Uncommon Creative:
The Handbook for Unicorns

Uncommon Creative


…that rare creative that is both talented web developer and graphic designer.

It’s been quite a process, but after 2 years of hard work and long hours, my book, Uncommon Creative: The Handbook for Unicorns, is in the pre-press stage, and will soon be available in ebook, hardbound, and paperback!

The idea for this book came from a Blog post I started for my Blog, Design +, about Unicorns. When I first opened my creative web development studio 10 years ago, it wasn’t clear to me just where to begin.

Profile of a Young Unicorn

As a child, teen, and 20 something, art, music, fashion, culture, and writing were fascinating to me. As a young adult, I desired a career that would allow me to work within the creative realm. I did not know what that might look like, but I convinced myself this career was out there waiting for me if I just kept looking.

When I was 25, a friend casually suggested I look into graphic design as a career choice. When I realized that graphic design was involved in so many things I loved including magazines, books, movies, music and fashion, something clicked for me. So I went to the library and researched the fastest growing industries with the highest pay in any field.

As I narrowed down my options to suit my interests – people, writing, art, creativity and the like – one job description caught my eye. It was for the technology industry, and specifically, web development. Job growth was going to be exponential (they were right), and the pay was desirable (still true). I could also see that graphic design skills and web development would have some overlap.
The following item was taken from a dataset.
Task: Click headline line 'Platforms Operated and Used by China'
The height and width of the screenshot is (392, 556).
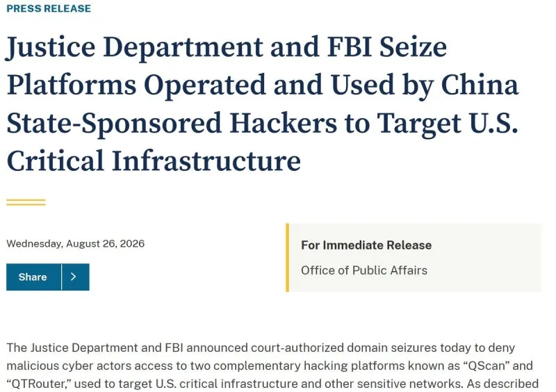Action: pos(263,86)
It was at this point that I decided it was worth it to turn my attention to pursuing this thing that I did not yet understand with all of my energy and focus.

Back in the Day

A decade ago, the Web simply wasn’t the rich resource it is today in terms of tutorials, coaching, videos, and online learning platforms for self-taught web creatives. Lynda.com was an early adopter of the online learning format, and I consumed as many courses on graphic design, software, and development as I could.

I researched my options for a Bachelor’s Degree in Web Design and Development. At the time, there were only degree programs in things like graphic design or industrial design. Visual engineering was a funny one. None of these degrees actually applied to what I wanted to do.
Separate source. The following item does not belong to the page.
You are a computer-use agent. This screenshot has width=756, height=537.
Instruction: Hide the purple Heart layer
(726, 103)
And just what was it that I wanted to do? Web development was still a pretty new thing and not for the masses at the time. I did not know any web developers or graphic designers before I became one. I’d learned the basics of HTML as a teen, but never thought I would do anything with code.

I quickly realized I had so much to learn, and I often felt overwhelmed. I found a Web Development Certificate program from Cerro Coso Community College, an online only educational program based in Ridgecrest, CA. I studied project management, Flash, and Joomla! at Cerro Coso with students around the world in our small program.
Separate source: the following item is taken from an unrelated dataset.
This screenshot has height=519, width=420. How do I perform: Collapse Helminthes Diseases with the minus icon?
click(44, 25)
As I came closer to receiving a certificate – no degrees were offered in this subject area – I began to realize that technology was speeding by our curriculum, and clients were beginning to call. WordPress had a lot more potential than Joomla!, and as soon as I’d learned Flash, Jobs essentially killed it with his release of the iPad in 2010. So I did not finish the certificate program, and instead went about the daily work of developing my own creative web studio from the ground up.

Studio Life

When I started out on my path to becoming a Unicorn, there was no roadmap for the journey that would lie ahead. In fact, my first years were spent focused more on web development before I realized the importance of graphic design in my work. It took several more years after that to develop and refine the business practices I use today in my creative web studio.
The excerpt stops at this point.